Too Tired To Choose

February 18, 2011      Admin

Here’s an interesting — but perhaps, DUH! — item from Neuromarketing about ‘choice fatigue‘.

People get tired of making choices … and this shows up in a variety of ways if they’re asked to keep on choosing. In one study, researchers found that items placed farther down voting ballots drew less votes (i.e., more abstentions). Other studies show that the ‘fatigued’ chooser will begin to opt for the status quo, or the simplest, most familiar response. Not a good thing for a marketer if you’re selling ‘new’ or trying to overcome inertia.

Some fundraising thoughts occur.

Your donor gets home after a long day of decision-making, and is confronted by a pile of mail, including your latest appeal. How many choices does she need to make before deciding to give you a contribution? Maybe this is why reply cards are so critical in mail packages … if well constructed, they allow the motivated donor to cut to the chase!

Similarly, experience shows that placing response buttons throughout an email appeal, including at the beginning, will increase response … with many readers responding at the first opportunity.

Now, you might view this as more a matter of the donor merely avoiding reading something they think they already know, or don’t need to be persuaded of … as opposed to an issue of too many choices. But I tend to look at it as giving the prospect the opportunity to readily make the only choice that counts!

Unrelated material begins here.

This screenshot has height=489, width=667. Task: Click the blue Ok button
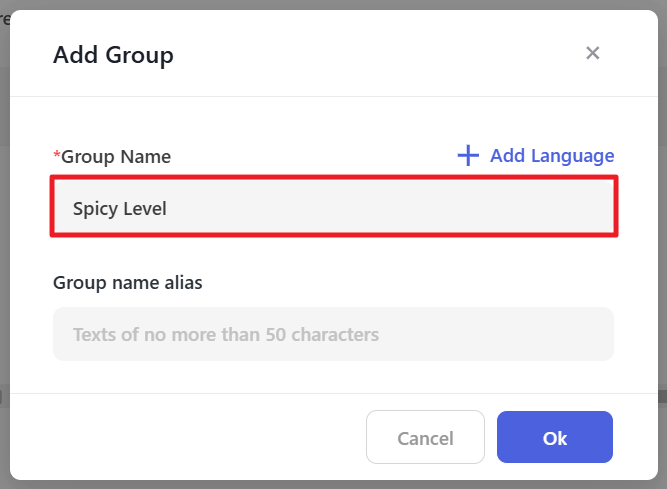tap(555, 437)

Going back to the reply card (or donation landing page), a more conventional example of too much choice is exactly that … too many giving options. Too many suggested amounts in the dollar string. Too many ‘classes’ of giving. Too many programmatic targeting options. Too many questions unrelated to the immediate ask.

Too many choices can be more than tiresome; they can be simply confusing. Either way, the donor freezes.

A balance must be struck between offering choices that provide convenience to the donor (e.g., give by check or credit card) and those that begin to paralyze decision-making (e.g., a plethora of targeting choices, each painstakingly explained).

A fundraising appeal, at bottom, requires the donor to make one choice — to do something rather than nothing. Reconsider anything in your response device that distracts your donor from making that most fundamental choice.